What you will do
Only the lines below from the one that contains "Given: Open the Field type dropdown arrow" through the one that contains "Click the Search button" should appear in your answer, exact and without pictures.
[The input Boundary: Start]
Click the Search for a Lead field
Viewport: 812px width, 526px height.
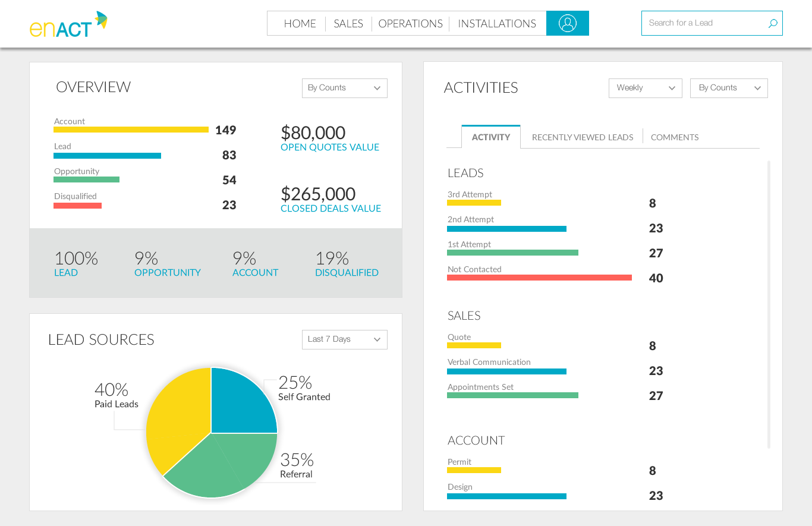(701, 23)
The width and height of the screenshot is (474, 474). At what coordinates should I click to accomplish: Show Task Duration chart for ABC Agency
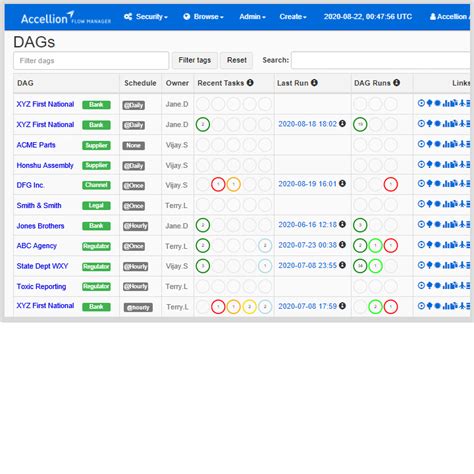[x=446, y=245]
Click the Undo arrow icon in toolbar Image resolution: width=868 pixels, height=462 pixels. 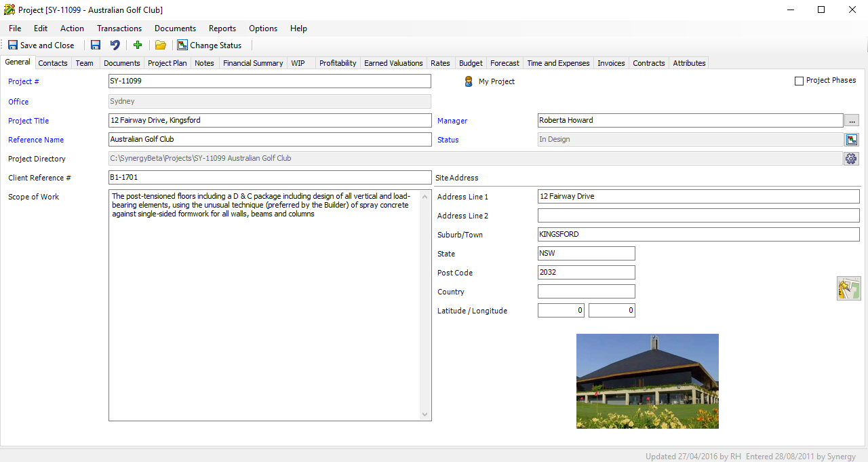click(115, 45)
[The input Boundary: End]
[The input Boundary: Start]
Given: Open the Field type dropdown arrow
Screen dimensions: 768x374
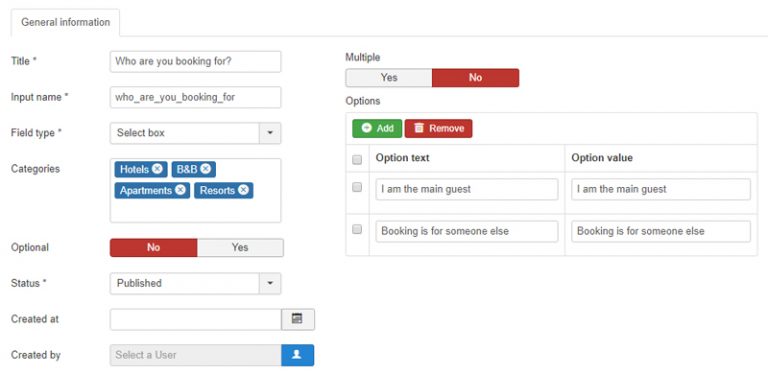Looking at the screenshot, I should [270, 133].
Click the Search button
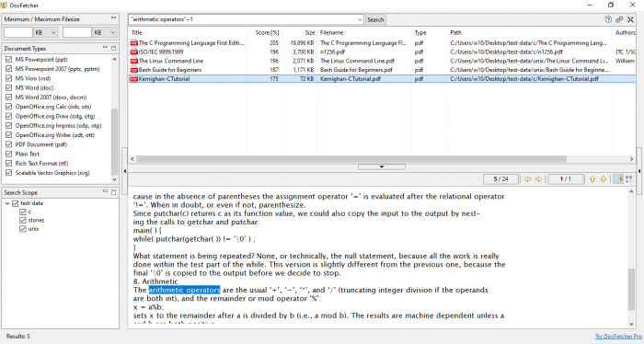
[The input Boundary: End]
Result of the task
Given: Open the Field type dropdown arrow
Screen dimensions: 768x374
Looking at the screenshot, I should [270, 133].
Click the Search button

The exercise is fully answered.